There seemed only a careless indifference in his gesture as he partly
turned his back, staring up-stream; but the slight movement served to
show Packard that Woods carried a gun on his hip, in plain sight.
Well, Woods himself had said--"I expected you!"
Last night and for a definite purpose Steve had armed himself; this
morning, setting out on this errand, he had tossed the revolver into a
table drawer at the ranch-house. He had never been a gunman; if
circumstance dictated that he must go armed, well and good. But his
brows contracted angrily at the display of Woods's readiness for
gun-play.
"Look here, you Joe Woods!" he cried out. "And listen, too, you
Blenham! I'm no trouble-seeker; I know it's a dead easy thing to start
a row that will see more than one man dead before it's ended, and
what's the use? But I mean to have what is mine in spite of you and
Hell-Fire Packard and the devil! The right of the whole deal is as
plain as one and one: This is my outfit, if it is mortgaged; nobody
excepting me has any business ordering my timber cut. And I say that
it's not going to be cut. If there is any trouble it's up to you
fellows."
From Blenham in the cabin came no sound; Woods, having glanced swiftly
at Packard's angry face, again stared up-stream.
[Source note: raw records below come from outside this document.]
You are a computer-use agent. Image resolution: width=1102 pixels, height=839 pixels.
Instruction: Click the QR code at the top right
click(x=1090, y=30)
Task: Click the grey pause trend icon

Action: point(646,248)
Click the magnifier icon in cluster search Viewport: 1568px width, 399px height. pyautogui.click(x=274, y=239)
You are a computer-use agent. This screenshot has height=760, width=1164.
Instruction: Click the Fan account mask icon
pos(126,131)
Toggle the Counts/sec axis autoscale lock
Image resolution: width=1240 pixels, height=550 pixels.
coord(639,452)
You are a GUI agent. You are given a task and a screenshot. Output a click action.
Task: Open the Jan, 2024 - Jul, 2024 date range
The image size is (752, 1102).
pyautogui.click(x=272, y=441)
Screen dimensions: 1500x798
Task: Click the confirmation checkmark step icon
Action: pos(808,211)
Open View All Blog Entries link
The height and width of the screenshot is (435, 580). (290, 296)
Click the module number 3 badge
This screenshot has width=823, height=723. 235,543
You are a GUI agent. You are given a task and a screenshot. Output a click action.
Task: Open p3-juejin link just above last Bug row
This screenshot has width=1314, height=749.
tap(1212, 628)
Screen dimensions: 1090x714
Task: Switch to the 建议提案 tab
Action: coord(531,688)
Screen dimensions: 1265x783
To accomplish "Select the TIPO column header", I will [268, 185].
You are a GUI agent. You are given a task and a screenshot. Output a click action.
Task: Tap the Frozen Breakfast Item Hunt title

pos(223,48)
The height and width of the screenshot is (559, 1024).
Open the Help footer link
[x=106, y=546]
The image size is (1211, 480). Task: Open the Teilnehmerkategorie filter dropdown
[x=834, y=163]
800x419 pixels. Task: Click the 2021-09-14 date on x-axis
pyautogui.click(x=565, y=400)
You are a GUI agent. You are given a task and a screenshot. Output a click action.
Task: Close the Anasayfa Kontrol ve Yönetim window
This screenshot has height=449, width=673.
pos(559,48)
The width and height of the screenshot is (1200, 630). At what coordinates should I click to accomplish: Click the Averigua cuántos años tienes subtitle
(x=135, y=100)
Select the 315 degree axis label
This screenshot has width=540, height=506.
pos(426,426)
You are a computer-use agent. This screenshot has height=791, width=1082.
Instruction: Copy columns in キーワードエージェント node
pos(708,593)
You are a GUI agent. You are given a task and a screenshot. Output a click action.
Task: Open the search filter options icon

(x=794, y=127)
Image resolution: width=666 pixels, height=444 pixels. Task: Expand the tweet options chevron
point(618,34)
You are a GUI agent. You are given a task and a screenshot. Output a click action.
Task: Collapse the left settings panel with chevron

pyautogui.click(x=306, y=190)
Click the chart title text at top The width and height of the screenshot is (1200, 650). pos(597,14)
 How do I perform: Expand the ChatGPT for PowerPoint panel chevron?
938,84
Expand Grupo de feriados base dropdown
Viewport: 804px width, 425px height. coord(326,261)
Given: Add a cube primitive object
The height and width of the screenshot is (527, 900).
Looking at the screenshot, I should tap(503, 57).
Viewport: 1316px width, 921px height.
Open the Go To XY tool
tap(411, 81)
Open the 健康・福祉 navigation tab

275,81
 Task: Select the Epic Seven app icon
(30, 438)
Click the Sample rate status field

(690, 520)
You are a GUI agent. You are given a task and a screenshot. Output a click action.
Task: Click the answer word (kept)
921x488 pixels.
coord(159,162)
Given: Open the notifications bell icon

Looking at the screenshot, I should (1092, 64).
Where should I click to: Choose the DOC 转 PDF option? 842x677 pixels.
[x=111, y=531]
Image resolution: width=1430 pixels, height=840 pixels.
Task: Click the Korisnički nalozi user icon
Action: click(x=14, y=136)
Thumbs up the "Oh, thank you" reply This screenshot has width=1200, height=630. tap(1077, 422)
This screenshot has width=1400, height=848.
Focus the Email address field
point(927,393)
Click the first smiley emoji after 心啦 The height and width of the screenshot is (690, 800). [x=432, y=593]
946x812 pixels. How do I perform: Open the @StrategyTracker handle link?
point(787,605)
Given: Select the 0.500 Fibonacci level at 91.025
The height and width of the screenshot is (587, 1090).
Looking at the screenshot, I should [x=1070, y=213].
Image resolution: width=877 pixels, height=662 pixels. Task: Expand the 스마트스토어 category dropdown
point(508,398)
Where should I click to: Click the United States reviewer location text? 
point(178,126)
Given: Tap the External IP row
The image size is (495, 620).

For a little Steve Packard gnawed at his lip, caught in an eddy of
helpless rage. Never an answer from Blenham, never an answer from
Woods; angry already, their silences maddened him. Across the creek he
saw the cook standing in his kitchen door, listening and smiling in
sickly fashion; two or three of the men, coming out for their
breakfasts, were watching him.
They were an ugly, red-eyed bunch, he thought as he swept them with his
flashing eyes; they'd fight like dogs for the joy of fighting; soon or
late, if Blenham persisted, he'd have the job on his hands of throwing
them off his land. Of course he could go "higher up"; he could appeal
to his grandfather.
He could, but in his present mood he had no intention of doing any such
thing. His grandfather, before now, should have withdrawn these men.
"Don't ask me to hold my hand!" the old man had shouted at him. "I'm
goin' after you tooth an' big toe-nail!"